SUPPLIED INFORMATION>
☆ ☆ ☆

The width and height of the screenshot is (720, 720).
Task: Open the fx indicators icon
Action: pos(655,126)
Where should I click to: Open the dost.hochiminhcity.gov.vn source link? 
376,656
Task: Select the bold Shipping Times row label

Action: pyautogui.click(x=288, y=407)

☆ ☆ ☆

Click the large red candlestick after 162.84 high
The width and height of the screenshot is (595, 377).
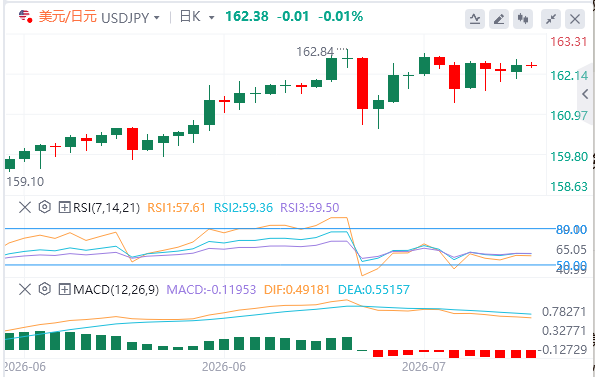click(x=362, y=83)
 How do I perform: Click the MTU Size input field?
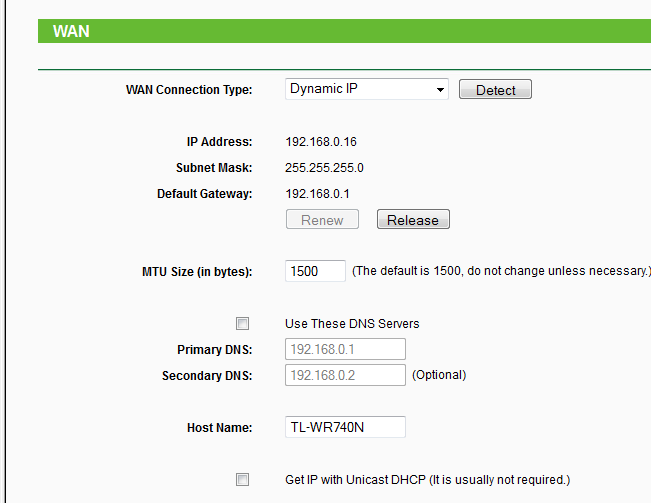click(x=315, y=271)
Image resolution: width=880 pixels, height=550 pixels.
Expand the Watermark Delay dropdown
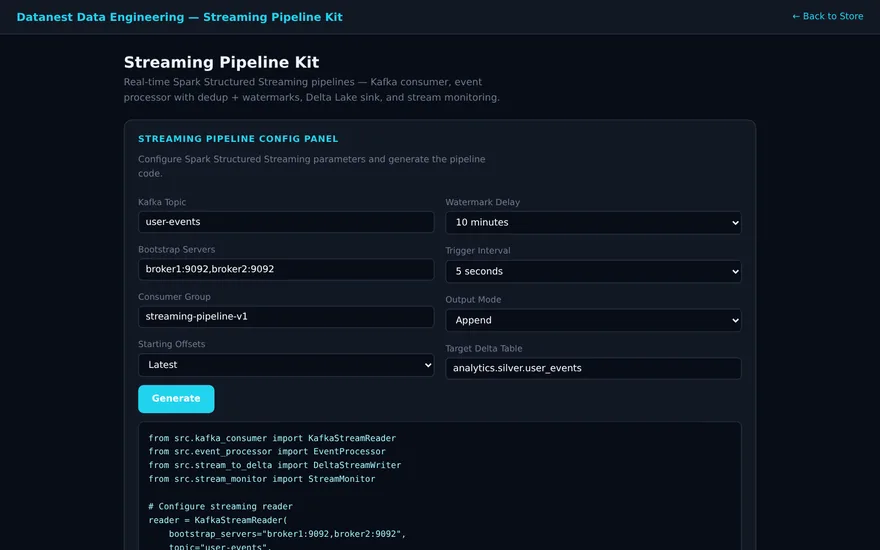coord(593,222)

☆ ☆ ☆

EXERCISE>
Taking the records above, print only and exactly the lines from the line with "Click the large" to the line with "Image resolution: width=880", both kept, and exclude pictures.

ANSWER SPACE>
Click the large red candlestick after 162.84 high
The width and height of the screenshot is (595, 377).
click(x=362, y=83)
 How do I perform: Click the MTU Size input field?
click(x=315, y=271)
Image resolution: width=880 pixels, height=550 pixels.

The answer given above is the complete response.